Robert Crandall would beg to differ.
http://www.guardian.co.uk/business/2005/sep/18/theairlineindustry.money
“For a variety of reasons, including very intense competition, which limits any one carrier’s pricing power, the airline industry has consistently failed to earn adequate profits; cumulatively, the industry has lost money since its inception.” – Robert Crandall, former head of American Airlines
I wish I could share your optimism about the stock market being cheap. I’ve been out of the stock market since 2004 for a variety of reasons and have no intention of returning any time soon. We just keep digging our country’s hole deeper and deeper. Long-term exponential trends are breaking down and it is taking massive unsustainable government borrowing and spending to keep the illusion alive.
http://illusionofprosperity.blogspot.com/2010/09/bank-credit-fail.html
We’re at risk of doing what Japan did, only worse since we are a net importer.
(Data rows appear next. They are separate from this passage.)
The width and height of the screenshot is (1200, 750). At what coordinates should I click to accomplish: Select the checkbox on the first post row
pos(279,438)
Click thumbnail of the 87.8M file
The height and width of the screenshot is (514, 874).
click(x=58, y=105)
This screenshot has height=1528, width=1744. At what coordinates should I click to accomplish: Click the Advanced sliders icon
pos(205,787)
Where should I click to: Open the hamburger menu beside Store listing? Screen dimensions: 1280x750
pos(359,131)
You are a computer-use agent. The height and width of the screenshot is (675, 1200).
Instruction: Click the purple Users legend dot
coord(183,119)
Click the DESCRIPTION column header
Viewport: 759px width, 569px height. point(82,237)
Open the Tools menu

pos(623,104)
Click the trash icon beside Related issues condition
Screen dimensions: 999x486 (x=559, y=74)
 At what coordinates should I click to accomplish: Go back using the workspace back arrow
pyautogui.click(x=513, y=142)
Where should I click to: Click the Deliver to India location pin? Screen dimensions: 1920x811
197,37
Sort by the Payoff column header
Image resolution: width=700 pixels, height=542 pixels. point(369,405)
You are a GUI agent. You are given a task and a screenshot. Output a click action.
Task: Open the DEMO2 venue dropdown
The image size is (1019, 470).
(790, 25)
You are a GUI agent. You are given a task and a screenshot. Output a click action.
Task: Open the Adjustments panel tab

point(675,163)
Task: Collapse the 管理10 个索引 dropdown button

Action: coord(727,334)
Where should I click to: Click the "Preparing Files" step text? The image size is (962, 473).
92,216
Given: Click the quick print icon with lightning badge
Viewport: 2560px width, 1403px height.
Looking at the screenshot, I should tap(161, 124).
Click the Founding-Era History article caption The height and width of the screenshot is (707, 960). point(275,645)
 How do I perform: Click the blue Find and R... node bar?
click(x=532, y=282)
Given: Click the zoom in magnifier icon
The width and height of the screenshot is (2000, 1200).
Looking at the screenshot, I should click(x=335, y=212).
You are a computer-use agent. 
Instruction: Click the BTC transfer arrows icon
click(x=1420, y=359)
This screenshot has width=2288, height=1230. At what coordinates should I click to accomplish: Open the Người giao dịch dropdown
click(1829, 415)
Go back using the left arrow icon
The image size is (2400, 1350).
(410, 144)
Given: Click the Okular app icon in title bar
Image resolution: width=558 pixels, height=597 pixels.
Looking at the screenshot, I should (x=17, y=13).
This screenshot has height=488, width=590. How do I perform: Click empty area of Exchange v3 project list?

Virtually nothing in my house says “Made in USA” on it.
Banks no longer have to use “mark to market” accounting. It has been replaced with “mark to fantasy” accounting. Sweeping problems under the rug does not solve our debt problems. We criticized Japan for creating zombie banks and yet here we are doing exactly the same thing.
http://en.wikipedia.org/wiki/Zombie_bank
By Parker Bohn, September 11, 2010 @ 1:46 am
Stocks look a bit expensive, based on trailing earnings (ie real numbers). Also, corporate profit margins are quite high (ie more likely to go down than up). Unlike many people, I think this is a rational sort of expensiveness, given that bonds are very expensive.
Unfortunately, it looks like there is nowhere to run, and future returns look meager (by historical standards) for stocks, bonds, & cash.
Even though I think US stocks are about 20% overvalued, there is no better place to put my money. I’m not foolish enough to gamble on timing the market, so I’m sticking with a large equity allocation.
By Craig, September 14, 2010 @ 7:26 am
I share a healthy scepticism about earnings forecasts, but trailing earnings, as the expression goes, involve driving by looking in the rear-view mirror. Yes, you see what the road behind you _really_ looked like, but it is, after all, the road behind you. Trailing earnings are at this moment dominated by the largest financial crisis since the Second World War; I therefore think they send the wrong signal.
I sold stocks earlier in the year, not because I had lost my faith in them, but because they’d gone on a mad year-long tear from their lows and it was time to rebalance. I remain about two-thirds in equity and one-third in debt, and I feel roughly equally nauseated about every part of my portfolio, which I hope is a good sign.